Melissa Meyer is an American abstract painter and printmaker. Her energetic, colorful compositions express emotion and the transitory essence of reality.
She lives and works in New York City.
Education
Meyer studied art at New York University, receiving her BS in 1968 and her MA in 1975. She has received multiple grants and awards, including the Pollock-Krasner Foundation Grant and the NEA Grant in Painting. She is a frequent visiting artist at Yaddo and the Vermont Studio Center. She has taught at RISD and the Art Institute of Chicago, and since 1993 at The School of Visual Arts in New York.
Technique
Melissa Meyer has created a diverse oeuvre that includes oil paintings, drawings, watercolors, prints and large-scale public commissions. Her work is strongly influenced by color and line. Her brushstrokes and patterns possess a glyph-like quality, conveying a vibrant and deeply personal aesthetic language.

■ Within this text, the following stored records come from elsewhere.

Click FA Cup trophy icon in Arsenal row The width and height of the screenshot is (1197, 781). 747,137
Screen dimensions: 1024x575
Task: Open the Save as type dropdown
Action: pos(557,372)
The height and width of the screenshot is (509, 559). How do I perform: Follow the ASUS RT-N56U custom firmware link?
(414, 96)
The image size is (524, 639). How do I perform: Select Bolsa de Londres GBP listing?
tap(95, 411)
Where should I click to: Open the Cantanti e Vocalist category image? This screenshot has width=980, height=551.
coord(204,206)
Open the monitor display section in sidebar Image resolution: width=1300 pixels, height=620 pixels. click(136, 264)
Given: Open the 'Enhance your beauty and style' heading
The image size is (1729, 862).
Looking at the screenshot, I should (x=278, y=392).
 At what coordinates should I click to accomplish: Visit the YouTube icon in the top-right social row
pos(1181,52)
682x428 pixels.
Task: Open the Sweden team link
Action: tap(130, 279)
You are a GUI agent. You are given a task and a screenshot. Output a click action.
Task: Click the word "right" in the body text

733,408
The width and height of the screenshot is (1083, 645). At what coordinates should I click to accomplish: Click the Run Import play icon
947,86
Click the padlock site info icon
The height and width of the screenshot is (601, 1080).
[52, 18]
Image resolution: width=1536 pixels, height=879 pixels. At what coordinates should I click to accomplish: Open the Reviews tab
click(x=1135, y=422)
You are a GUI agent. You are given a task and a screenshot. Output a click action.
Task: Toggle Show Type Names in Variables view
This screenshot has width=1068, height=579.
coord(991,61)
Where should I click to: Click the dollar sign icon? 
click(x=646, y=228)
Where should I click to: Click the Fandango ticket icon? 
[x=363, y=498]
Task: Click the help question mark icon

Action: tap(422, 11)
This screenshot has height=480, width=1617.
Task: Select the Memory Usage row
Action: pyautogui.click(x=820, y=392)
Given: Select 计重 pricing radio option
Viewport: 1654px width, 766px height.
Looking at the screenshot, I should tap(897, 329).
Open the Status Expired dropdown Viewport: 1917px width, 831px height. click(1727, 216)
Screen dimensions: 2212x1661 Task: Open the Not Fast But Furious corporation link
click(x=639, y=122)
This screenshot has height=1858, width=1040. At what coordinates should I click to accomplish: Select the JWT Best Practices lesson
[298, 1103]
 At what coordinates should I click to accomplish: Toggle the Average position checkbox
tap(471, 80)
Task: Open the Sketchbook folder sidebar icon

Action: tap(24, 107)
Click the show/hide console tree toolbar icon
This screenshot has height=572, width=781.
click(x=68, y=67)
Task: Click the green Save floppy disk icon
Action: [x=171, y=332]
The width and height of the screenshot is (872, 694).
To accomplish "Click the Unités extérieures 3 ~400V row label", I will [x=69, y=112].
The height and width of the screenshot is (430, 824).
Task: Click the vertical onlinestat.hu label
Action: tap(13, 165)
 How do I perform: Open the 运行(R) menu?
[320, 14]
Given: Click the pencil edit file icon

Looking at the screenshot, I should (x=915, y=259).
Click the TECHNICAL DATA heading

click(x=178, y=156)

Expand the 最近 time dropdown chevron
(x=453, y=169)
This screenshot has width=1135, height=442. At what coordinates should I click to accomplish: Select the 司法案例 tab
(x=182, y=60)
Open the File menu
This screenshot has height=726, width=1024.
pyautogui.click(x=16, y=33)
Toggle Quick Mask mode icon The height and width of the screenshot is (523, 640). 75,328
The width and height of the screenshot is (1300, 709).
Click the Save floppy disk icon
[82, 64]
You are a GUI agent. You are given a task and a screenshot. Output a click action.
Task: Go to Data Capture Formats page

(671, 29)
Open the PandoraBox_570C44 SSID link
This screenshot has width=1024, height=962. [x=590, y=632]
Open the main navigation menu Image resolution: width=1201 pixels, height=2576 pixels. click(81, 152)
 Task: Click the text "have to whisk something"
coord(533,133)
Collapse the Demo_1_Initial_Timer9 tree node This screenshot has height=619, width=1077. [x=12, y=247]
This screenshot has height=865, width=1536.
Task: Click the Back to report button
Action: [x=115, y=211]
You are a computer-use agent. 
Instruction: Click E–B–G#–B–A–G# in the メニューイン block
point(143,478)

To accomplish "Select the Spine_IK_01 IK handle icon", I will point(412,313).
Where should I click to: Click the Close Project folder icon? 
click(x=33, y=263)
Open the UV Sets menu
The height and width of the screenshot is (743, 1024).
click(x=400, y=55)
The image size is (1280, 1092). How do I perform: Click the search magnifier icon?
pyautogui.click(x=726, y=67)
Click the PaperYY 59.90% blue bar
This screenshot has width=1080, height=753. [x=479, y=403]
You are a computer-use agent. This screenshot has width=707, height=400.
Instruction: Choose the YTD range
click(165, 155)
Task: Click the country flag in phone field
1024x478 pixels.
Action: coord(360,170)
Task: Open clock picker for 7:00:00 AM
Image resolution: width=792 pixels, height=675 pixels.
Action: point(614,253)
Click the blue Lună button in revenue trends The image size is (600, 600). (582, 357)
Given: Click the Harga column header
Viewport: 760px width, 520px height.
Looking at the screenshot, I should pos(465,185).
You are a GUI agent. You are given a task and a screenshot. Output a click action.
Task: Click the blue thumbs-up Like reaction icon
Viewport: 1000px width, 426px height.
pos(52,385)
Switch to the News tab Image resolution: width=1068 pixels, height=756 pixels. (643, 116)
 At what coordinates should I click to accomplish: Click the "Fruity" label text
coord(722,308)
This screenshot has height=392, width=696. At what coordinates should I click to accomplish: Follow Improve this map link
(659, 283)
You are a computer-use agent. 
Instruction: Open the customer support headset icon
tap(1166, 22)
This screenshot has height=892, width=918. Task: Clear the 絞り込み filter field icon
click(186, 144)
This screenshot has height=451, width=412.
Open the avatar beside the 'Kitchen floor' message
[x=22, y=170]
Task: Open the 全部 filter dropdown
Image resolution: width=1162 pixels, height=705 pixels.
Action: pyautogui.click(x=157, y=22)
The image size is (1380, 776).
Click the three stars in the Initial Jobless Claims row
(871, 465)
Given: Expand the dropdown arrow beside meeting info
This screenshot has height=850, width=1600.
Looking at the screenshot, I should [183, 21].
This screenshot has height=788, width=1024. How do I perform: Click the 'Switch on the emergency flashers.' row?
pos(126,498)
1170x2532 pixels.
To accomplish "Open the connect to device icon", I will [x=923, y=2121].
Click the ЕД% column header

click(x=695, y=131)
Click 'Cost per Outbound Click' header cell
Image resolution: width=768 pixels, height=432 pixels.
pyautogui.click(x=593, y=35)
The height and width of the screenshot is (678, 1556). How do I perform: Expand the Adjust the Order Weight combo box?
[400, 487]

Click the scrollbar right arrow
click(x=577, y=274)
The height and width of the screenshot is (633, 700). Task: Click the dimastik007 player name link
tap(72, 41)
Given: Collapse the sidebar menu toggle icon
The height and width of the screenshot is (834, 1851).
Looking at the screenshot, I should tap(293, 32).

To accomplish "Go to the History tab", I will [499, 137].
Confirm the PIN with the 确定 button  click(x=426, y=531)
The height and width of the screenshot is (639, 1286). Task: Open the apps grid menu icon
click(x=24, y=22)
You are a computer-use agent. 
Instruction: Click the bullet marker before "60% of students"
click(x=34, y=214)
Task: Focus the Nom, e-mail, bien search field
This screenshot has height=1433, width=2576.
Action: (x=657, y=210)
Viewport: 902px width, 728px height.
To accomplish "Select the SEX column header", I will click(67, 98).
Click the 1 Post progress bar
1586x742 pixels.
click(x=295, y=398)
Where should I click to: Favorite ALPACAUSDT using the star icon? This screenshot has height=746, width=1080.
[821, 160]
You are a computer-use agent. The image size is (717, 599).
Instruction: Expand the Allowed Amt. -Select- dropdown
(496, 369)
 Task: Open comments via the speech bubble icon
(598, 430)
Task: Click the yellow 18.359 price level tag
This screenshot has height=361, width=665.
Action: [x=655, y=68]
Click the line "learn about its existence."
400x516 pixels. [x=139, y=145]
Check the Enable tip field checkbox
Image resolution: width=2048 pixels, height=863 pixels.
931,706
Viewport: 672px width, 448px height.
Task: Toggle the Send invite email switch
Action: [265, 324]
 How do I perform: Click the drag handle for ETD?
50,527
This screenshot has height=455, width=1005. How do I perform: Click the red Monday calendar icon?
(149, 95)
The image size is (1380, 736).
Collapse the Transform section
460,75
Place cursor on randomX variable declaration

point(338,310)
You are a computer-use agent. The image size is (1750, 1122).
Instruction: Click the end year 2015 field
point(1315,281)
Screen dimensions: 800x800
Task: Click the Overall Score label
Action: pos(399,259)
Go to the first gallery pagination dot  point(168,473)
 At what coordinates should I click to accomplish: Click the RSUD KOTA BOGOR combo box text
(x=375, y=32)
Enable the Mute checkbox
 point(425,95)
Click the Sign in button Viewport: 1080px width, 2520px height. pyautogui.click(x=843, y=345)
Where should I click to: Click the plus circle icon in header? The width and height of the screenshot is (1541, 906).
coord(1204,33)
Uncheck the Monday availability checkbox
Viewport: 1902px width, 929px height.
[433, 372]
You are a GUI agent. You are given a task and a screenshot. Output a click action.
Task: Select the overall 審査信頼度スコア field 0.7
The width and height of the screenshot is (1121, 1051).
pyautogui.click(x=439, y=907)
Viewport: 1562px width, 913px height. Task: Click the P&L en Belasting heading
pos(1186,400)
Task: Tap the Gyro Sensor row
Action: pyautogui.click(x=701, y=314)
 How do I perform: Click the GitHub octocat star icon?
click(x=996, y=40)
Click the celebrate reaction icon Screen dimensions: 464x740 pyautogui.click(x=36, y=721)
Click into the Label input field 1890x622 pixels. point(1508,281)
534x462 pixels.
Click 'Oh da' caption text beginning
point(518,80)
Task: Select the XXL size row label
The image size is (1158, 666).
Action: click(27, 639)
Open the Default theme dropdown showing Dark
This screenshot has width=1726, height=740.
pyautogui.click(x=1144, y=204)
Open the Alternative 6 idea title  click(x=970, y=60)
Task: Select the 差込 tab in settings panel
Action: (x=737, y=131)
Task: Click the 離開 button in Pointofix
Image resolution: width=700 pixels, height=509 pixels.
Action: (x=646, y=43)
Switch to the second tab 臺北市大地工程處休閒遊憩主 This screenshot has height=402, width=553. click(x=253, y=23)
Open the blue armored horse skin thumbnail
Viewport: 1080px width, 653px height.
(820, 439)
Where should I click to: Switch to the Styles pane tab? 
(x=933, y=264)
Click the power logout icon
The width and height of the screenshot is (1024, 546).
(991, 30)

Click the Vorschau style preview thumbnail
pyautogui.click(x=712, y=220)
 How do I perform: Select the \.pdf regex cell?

Often when working she looks at her images in a mirror to get a backwards perspective on them. She also sometimes uses a reducing glass, a device that gives her the impression that she is farther away from the image than she is so she can read the image from afar. Meyer is skilled in a range of different printing techniques, including lithography, etching, monotype, silkscreen, and spit bite aquatint. To create her unique monotypes she paints on acetate sheets with watercolors, running the sheets through a press, often transferring multiple layers onto paper to complete the final image.
Inspiration
The work Meyer makes begins and ends with looking. Her inspiration could be spurred by seeing a color or a mark or a gesture, sometimes in a dream, sometimes in another one of her works. She jokes that she has been criticized because all of her favorite artists are dead. She is associated with the third generation of Abstract Expressionists. She works instinctively, and follows her personal intuition in the studio. In addition to her aesthetic influences Meyer is also inspired by dance (especially Fred Astaire and Cyd Charisse in The Bandwagon), architectural forms, letterforms and handwriting, classic jazz and classic blues, film noir, and a multitude of specific characters, songs and places, which often find their way into her titles and concepts.
Collections
Work by Meyer is included in the permanent collections of some of the most prestigious institutions in the world, including the New York MoMA, the Metropolitan Museum of Art, The Solomon R. Guggenheim Museum, The Brooklyn Museum, The Jewish Museum in New York, and the National Gallery of Art in Washington, D.C. It is also in multiple corporate collections, including those of Estee Lauder, Johnson & Johnson, Hallmark Cards, IBM and Neiman Marcus.
Exhibitions
Melissa Meyer has exhibited extensively throughout the United States, as well as internationally. She has completed public commissions around the world, including in Kyrgyzstan, Shanghai, Tokyo, Miami and Queens.